The region below 1500 cm⁻¹ is where the single bond vibrations occur. Here our hope that individual bonds may vibrate independently of the rest of the molecule is usually doomed to disappointment. The atoms C, N, and O all have about the same atomic weight and C–C, C–N, and C–O single bonds all have about the same strength.

In addition, C–C bonds are often joined to other C–C bonds with virtually identical strength and reduced mass, and they have essentially no dipole moments. The only one of these single bonds of any value is C–O, which is polar enough to show up as a strong absorption at about 1100 cm⁻¹. Some other single bonds, such as C–Cl (weak and with a large reduced mass, so appearing at low frequency), are quite useful at about 700 cm⁻¹. Otherwise, the single bond region is usually crowded with hundreds of absorptions from vibrations of all kinds used as a ‘fingerprint’ characteristic of the molecule but not really open to interpretation. Among those hundreds of peaks in the fingerprint region there are some of a quite different kind. Stretching is not the only bond movement that leads to IR absorption. Bending of bonds, particularly C–H and N–H bonds, also leads to quite strong peaks.

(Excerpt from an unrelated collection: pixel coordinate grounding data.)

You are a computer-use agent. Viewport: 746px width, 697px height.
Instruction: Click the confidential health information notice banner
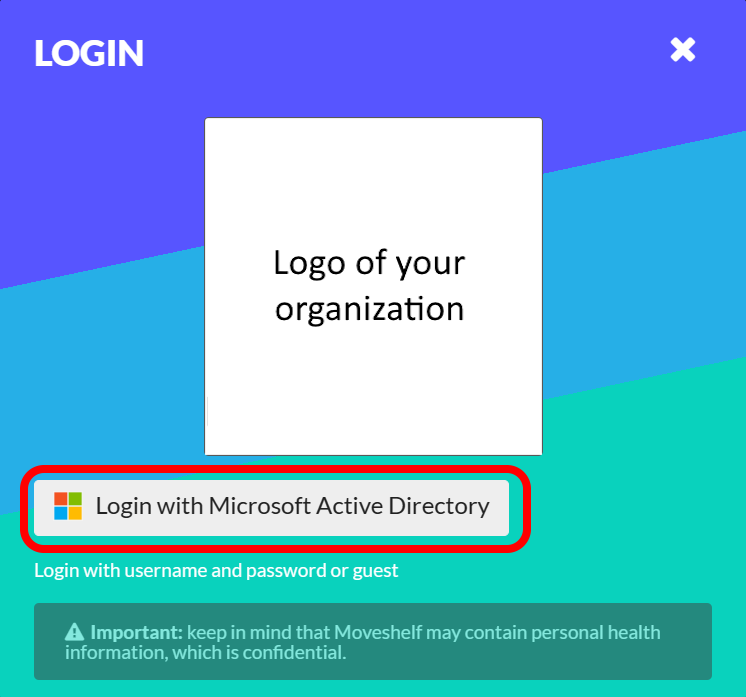(373, 641)
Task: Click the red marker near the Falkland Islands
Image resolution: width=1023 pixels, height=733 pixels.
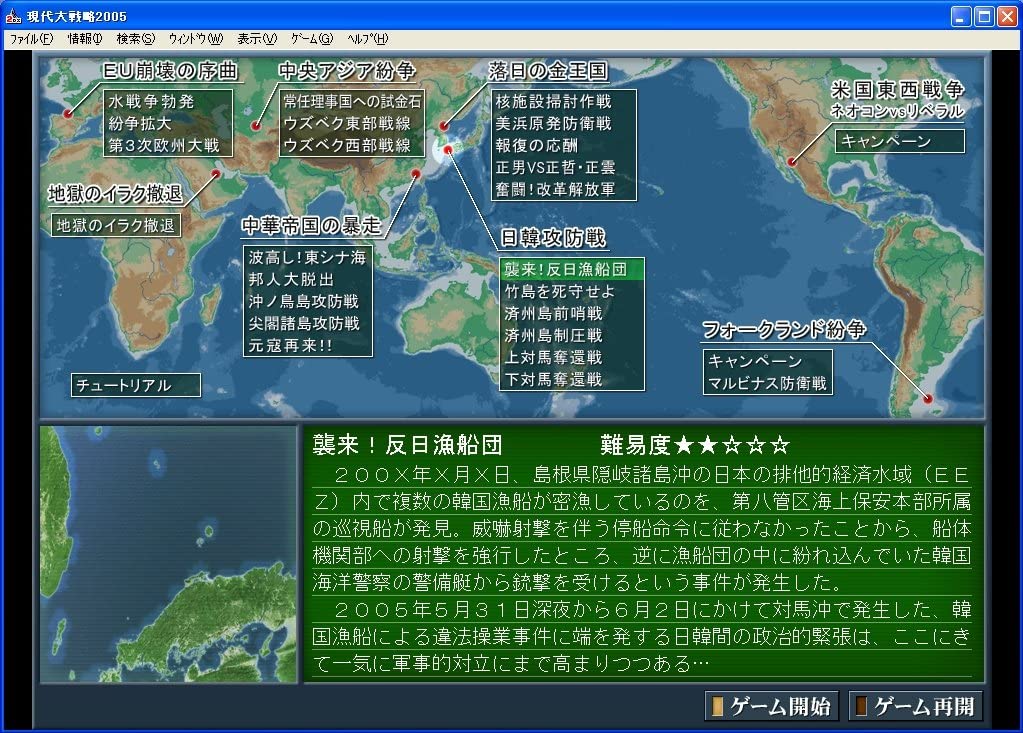Action: pyautogui.click(x=929, y=399)
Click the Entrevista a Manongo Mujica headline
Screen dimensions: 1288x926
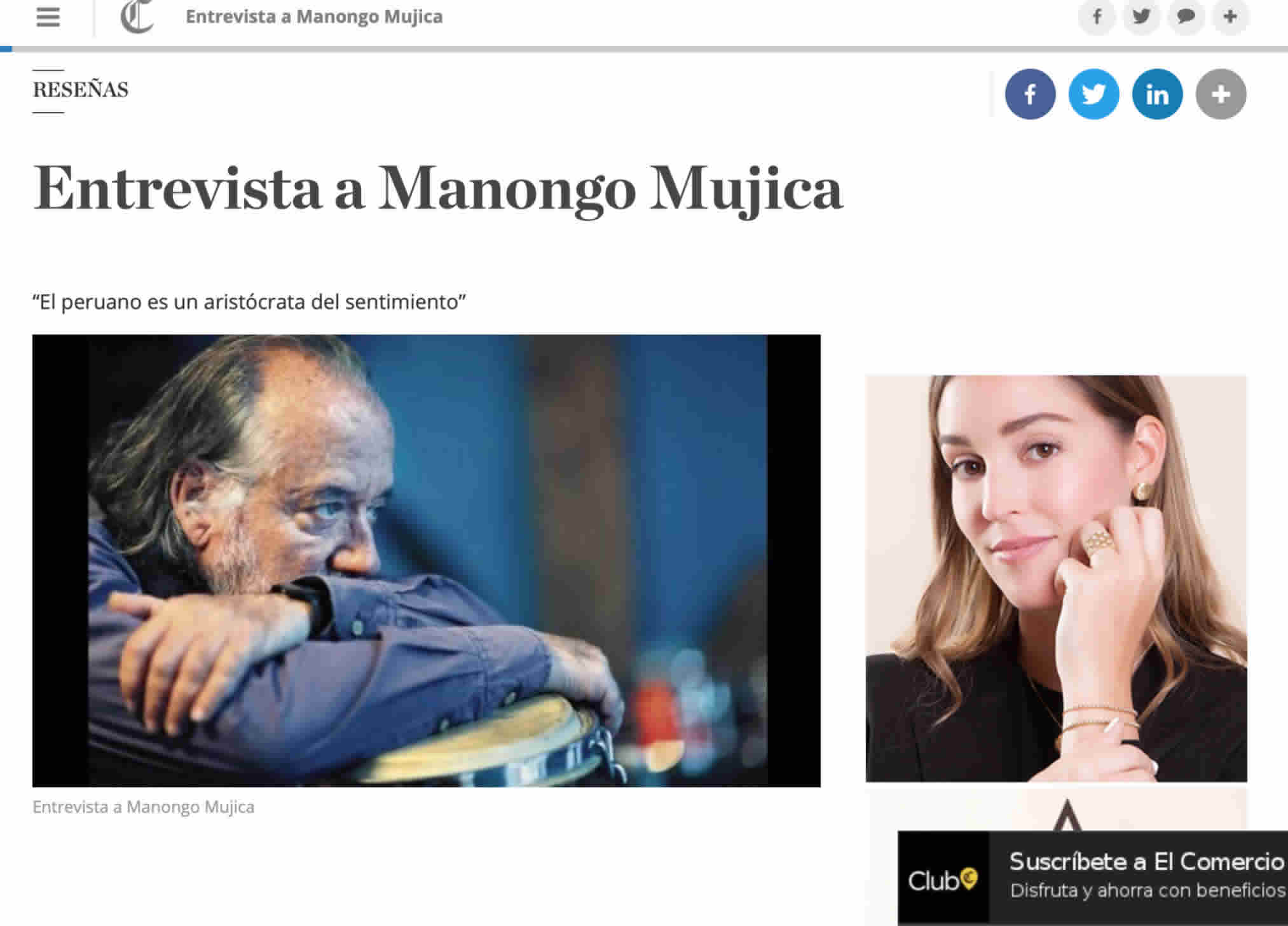(438, 188)
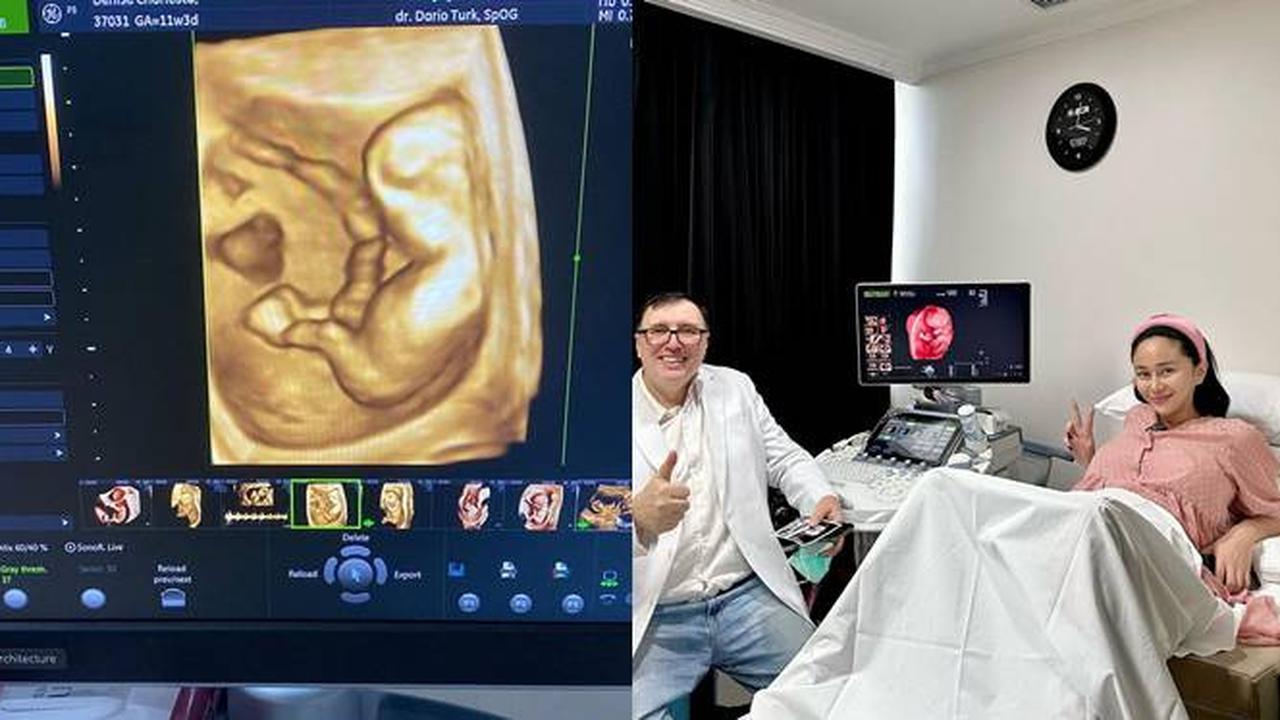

These are called deformations. Bending a bond is easier than stretching it (which is easier, stretching or bending an iron bar?). Consequently, bending absorptions need less energy and come at lower frequencies than stretching absorptions for the same bonds. These bands may not often be useful in identifying molecules, but you will notice them as they are often strong (they are usually stronger than C=C stretches, for example) and may wonder what they are.